By John MacArthur
Life is full of gray areas—the daily matters, issues, and choices
that aren’t inherently good or bad, and to which Scripture doesn’t
specifically speak. How believers navigate those areas has a major
influence on their spiritual growth, their testimony, and their
usefulness to the Lord.
To help you develop biblical criteria for the gray-area decisions you
face, we’ve been looking at some key instructions and exhortations from
the apostle Paul. In 1 Corinthians, Paul told his readers, “All things
are lawful for me, but not all things are profitable. All things are
lawful for me, but I will not be mastered by anything” (6:12). Again,
the apostle underscored the fact that he wanted to do only those things
that are spiritually profitable. Part of that entails avoiding those
activities that might result in personal enslavement. Paul knew that his
only Master was Jesus Christ, and he would not allow himself to be
mastered by anyone or anything else.
The immediate context in this portion of 1 Corinthians 6 is sexual
sin, which is uniquely enslaving. However, the principle extends beyond
sensuality to any habit or behavior that might become life dominating or
Spirit quenching. In Ephesians 5:18,
Paul commanded, “Do not get drunk with wine . . . but be filled with
the Spirit.” Though the context there is different, the idea is similar
to what he wrote in 1 Corinthians 12: Don’t allow yourself to become
addicted or enslaved to that which is sinful or potentially destructive.
When faced with a gray-area decision, one of the questions we must train ourselves to ask is, Will this activity bring me into bondage? Will it develop such an appetite in me that it forms a pattern of behavior I cannot control?
It’s ironic that man—the pinnacle of God’s creation—can so easily be
enslaved by such simple things as computers, televisions, sports, games,
hobbies, and even food and drink. And yet, we don’t seem to care—or
even notice—that these insignificant things can so often and so easily
gain complete mastery over our lives.
Smoking is a good example. From an objective perspective, what sense
does it make to shove dry leaves into your mouth and light them on fire?

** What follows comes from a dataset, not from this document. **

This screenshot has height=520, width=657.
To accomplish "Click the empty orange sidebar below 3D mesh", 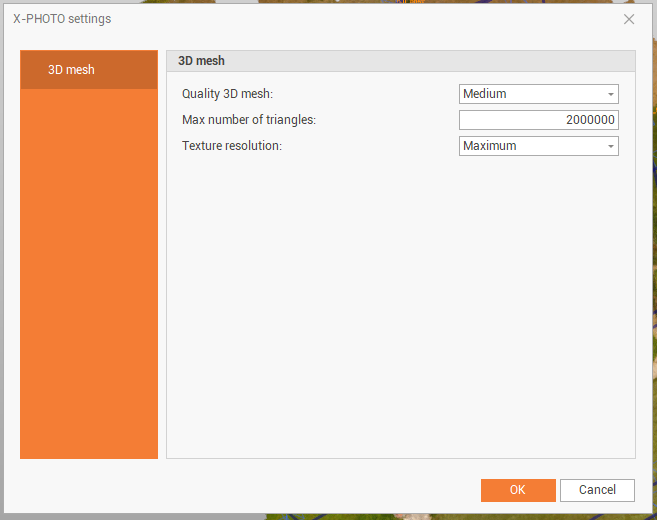I will 88,270.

What possible benefit could you derive from that? And yet countless
people are enslaved to their smoking habits—it’s an addiction that
effectively runs their lives.
And while you and I might disassociate ourselves from the stigma of
certain well-known addictions, the truth is we are equally susceptible
to becoming just as thoroughly addicted to anything in our lives.
Some people are addicted to entertainment, whether it is movies, music,
or sports. Others are addicted to clothes and shopping—they’re habitual
consumers. Still others are addicted to a specific hobby or recreation,
with all their time and resources going to fulfill and expand their
ability to enjoy that activity.
Paul wasn’t merely warning his readers about immoral
addictions. He wanted them to be on guard against anything that could
take control or focus away from the Lord. And specifically, he is
warning us against the kinds of activities that can become controlling
desires that dictate and direct the rest of our lives.
And Paul was well aware that we are creatures designed for
habits. Before we were saved, we were habitual sinners. And after
salvation, we have to work hard to break those old, sinful habits and
cultivate new, righteous ones in their place. In fact, in Ephesians 2:10,
Paul says we’ve been saved for the purpose of good works. Through God’s
transforming work, we’ve been set aside for the purpose of
righteousness. And as long as He allows, we need to put our maximum
effort into building habits that fulfill and accomplish His righteous
That also means we must guard against the kinds of activities that,
even if they themselves are not sinful, could lead to a sinful
preoccupation with them.
Personally, that means that while I might be free in Christ to do
something, I’ll nonetheless avoid it to confirm I am still in control of
my desires (1 Corinthians 9:27).
It’s not that the activity is wrong—it’s that I want to make sure I’m
still able to turn it down. It might even be something as simple as a
steak or a hot fudge sundae. Regardless of what it is, I don’t ever want
to allow myself to get into a pattern of not being able to say no to
it. Not being in control of your body and mind—even in the most
seemingly insignificant areas—always spills over into your spiritual
When it comes to life’s gray areas, it’s important to evaluate the
long-term effects of the decisions you make, and how even the smallest,
most unimportant things can exert control over you. If what you are
considering can be sinfully habit forming, why pursue it? Don’t allow
yourself to fall into bondage to anyone or anything. You are a slave of
the Lord Jesus Christ, and Him alone.